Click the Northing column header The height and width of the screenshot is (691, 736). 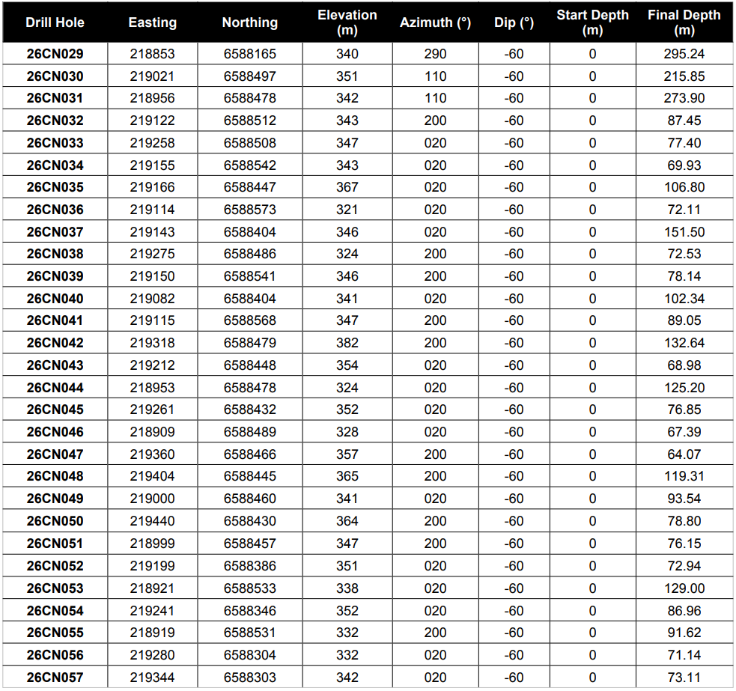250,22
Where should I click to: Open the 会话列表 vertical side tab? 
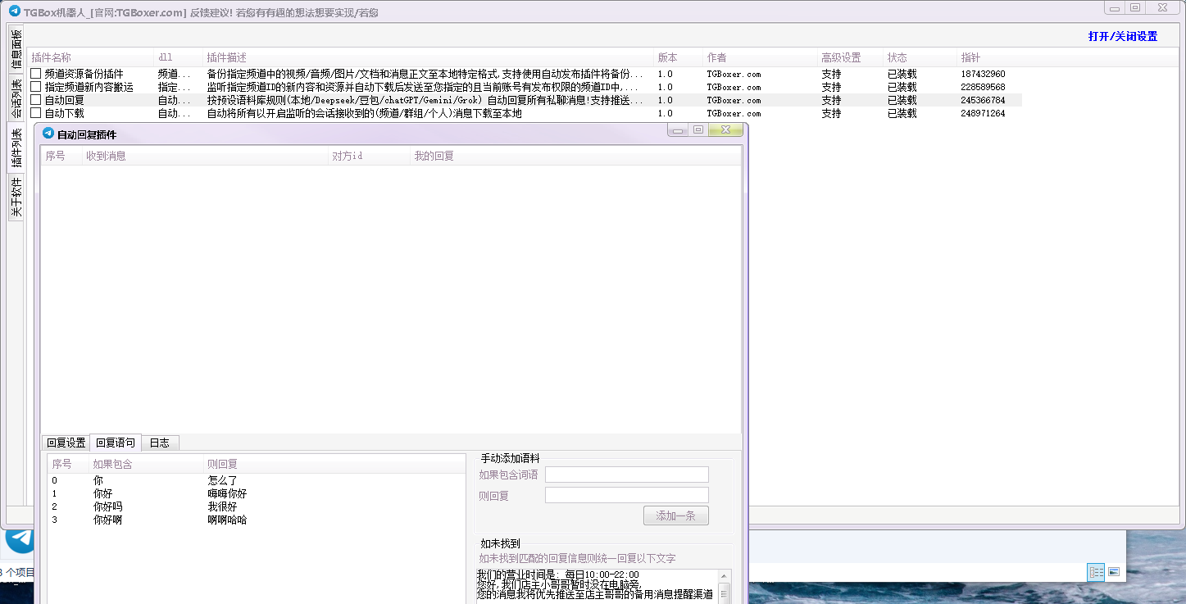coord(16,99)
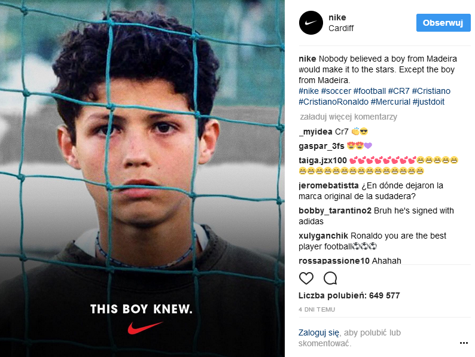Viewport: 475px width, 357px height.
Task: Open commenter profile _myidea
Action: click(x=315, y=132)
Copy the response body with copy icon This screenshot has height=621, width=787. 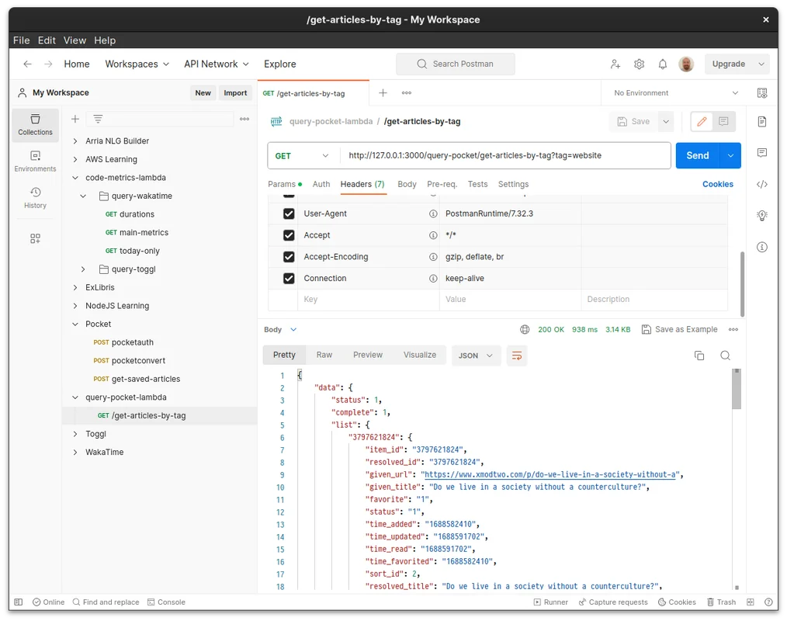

* * * * *

INSTRUCTIONS TO FOLLOW
Word for word, reproduce each line from the one with "Where should I" through the last line of the material above, both included, and drop the pictures.

ANSWER TO THIS TASK
Where should I click to: Open the 会话列表 vertical side tab? 
coord(16,99)
Viewport: 475px width, 357px height.
Task: Open commenter profile _myidea
Action: click(x=315, y=132)
Copy the response body with copy icon This screenshot has height=621, width=787. 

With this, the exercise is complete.